(a) The IMF wanted Egypt to achieve "broad-based domestic and international support" for reform prior to lending $4.8 billion or so to the country in a statement dated 20 November 2012;
(b) Since then, the Islamic fundamentalist regime of Muhammad Morsi has instead made things worse in terms of securing domestic cooperation by ramrodding a largely Muslim Brotherhood-designed constitution near year-end 2012;
(c) Fearful that implementing austerity measures alike the removal energy subsidies would further inflame the passions of an already restless and growing opposition, Morsi delayed seeking the disbursement of a tranche of the $4.8 billion stand-by agreement;
(e) This delay will likely require the renegotiation of terms of the earlier staff-level agreement:
Egypt must now renegotiate some terms of the accord, and economists say the IMF board's approval is not a certainty - especially if there is any sign of government wavering over implementing what are likely to be unpopular conditions. Confronted by lethal street violence after Mursi awarded himself sweeping powers in November, the president postponed planned tax increases seen as part of a package of austerity measures needed to secure the IMF loan.
While any specific terms are yet to be made public, any IMF demands to cut spending or remove price subsidies will be hard to sell to an already fractious population ahead of parliamentary elections, more than two years after Hosni Mubarak was ousted in 2011 after 30 years in power.(f) In the meantime, Egypt's economic situation worsens as the "peace and order situation" deteriorates;
(g) Having run out of Middle Eastern benefactors to tide it over with loans until the IMF finally lends Egypt money and its effective seal of approval, economic pressure to oust Morsi becomes extreme;
(h) At the moment, the IMF is twiddling its thumbs and asking the government to somehow convince the electorate about Egypt's need for its loans;
I think the endgame here is obvious if the IMF doesn't come in soon: Egypt runs out of money for day-to-day government operations and to pay for imports shortly thereafter. Although the IMF will never, ever say so outright, given that no less than regime survival is at stake with the stand-by agreement, its dilly-dallying ultimately means only one thing: The IMFs overlords alike the United States may likely be playing at another regime change given Morsi's utter inability to gain consensus among disparate groups.

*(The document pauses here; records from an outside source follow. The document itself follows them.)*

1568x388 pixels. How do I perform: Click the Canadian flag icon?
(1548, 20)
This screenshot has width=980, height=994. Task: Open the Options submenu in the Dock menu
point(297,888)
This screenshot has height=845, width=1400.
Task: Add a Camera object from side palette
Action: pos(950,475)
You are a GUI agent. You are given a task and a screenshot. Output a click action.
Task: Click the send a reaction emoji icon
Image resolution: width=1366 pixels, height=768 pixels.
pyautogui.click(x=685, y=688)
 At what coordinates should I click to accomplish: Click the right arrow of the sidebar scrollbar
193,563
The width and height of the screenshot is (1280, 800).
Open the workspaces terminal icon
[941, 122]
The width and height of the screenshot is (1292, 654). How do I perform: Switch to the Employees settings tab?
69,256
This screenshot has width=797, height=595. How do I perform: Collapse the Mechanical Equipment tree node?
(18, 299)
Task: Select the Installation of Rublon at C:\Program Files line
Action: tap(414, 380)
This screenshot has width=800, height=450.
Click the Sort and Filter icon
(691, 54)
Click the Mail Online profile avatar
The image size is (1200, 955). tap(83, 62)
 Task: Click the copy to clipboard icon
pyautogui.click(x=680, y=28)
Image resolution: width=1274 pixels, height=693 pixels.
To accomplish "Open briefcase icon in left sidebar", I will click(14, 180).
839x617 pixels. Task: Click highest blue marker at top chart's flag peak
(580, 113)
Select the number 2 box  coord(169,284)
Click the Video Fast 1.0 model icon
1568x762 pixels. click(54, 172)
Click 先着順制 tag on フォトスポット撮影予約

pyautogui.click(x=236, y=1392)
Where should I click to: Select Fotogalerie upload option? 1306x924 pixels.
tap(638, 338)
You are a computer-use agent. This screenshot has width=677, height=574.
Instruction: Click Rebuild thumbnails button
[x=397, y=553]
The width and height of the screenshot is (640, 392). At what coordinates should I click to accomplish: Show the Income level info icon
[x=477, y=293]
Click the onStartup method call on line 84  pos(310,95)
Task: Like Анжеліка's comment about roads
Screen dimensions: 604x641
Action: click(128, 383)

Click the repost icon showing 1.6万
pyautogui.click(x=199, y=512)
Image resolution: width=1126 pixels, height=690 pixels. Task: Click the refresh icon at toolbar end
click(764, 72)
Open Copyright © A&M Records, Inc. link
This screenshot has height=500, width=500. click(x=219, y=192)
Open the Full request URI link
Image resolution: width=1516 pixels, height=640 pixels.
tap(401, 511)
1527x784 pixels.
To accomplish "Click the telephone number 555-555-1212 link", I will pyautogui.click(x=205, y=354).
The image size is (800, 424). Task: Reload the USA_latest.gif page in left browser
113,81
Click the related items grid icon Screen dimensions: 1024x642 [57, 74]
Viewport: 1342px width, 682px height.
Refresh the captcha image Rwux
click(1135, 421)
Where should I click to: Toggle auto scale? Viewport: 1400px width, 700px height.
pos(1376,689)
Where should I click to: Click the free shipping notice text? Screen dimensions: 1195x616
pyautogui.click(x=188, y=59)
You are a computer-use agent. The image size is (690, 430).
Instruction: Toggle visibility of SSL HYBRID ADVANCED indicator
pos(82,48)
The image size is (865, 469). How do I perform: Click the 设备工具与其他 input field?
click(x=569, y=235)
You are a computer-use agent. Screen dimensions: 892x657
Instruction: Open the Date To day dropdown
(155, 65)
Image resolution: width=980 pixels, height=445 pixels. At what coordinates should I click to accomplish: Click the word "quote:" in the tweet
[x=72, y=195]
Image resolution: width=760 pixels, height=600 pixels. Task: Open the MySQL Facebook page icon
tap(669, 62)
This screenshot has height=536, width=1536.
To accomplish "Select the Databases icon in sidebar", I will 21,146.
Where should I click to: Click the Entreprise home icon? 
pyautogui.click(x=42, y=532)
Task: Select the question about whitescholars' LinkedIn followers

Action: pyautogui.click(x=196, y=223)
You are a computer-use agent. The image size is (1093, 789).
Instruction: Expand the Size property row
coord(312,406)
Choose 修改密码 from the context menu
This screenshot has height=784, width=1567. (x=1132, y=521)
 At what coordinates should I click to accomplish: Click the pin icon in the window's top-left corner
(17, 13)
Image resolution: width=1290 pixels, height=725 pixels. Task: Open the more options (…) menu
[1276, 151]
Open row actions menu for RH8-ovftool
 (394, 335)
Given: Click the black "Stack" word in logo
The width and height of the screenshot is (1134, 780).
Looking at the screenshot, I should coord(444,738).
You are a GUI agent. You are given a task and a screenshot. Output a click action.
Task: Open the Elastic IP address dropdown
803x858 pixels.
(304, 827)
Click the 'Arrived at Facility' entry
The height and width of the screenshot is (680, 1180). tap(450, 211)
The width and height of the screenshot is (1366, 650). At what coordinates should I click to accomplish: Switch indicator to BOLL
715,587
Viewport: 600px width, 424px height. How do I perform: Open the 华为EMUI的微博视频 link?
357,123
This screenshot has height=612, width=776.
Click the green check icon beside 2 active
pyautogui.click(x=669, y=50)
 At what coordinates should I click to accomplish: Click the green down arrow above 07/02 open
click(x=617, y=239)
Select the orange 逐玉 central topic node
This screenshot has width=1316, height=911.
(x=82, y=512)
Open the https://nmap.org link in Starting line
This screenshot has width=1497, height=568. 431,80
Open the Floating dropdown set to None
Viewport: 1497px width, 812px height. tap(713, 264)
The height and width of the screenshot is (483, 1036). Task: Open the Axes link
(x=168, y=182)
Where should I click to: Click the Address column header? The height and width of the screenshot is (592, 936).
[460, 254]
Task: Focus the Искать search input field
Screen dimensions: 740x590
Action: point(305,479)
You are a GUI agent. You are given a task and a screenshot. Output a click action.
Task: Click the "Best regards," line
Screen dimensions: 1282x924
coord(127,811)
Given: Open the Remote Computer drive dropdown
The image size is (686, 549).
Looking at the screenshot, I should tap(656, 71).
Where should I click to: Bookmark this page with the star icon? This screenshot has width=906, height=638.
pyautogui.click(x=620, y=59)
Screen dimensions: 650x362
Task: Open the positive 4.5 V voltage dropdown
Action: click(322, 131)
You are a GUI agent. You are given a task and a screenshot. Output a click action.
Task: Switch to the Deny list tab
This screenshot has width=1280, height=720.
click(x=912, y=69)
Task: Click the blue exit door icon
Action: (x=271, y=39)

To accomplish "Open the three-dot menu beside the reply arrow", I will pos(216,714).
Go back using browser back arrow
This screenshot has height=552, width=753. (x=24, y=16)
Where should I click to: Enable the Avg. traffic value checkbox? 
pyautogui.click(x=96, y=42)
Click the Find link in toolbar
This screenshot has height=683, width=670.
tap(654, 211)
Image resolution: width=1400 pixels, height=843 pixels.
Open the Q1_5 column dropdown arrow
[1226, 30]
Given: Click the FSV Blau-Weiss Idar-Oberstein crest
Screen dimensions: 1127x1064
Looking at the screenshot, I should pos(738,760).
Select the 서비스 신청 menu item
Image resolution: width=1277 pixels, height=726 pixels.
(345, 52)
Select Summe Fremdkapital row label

Is it a game of throw the bums out, silence of the IMF style? Say what you will of Mubarak, but he toed the line for a long, long time. If the United States calculates that Mursi is unwilling or unable to do so, well, you might as well get rid of him at the current time--vide the current impasse which seems to be by design. He is not a particularly "useful idiot" as the saying goes. Already certain sources speak of delaying the loan by several months; given the dire situation Egypt finds itself in, who would bet against another regime change by then as the IMF's benefactors take their chances with another faction?
However, government sources close to the negotiations process said IMF has indicated a desire to postpone making any decisions on the loan until after parliamentary elections, which are slated to take place at some point within three to four months.So much death, destruction and disorder for what particular end? As I said before, don't the white people wish they had Mubarak back right about now? Otherwise, they'll have the next joker (please).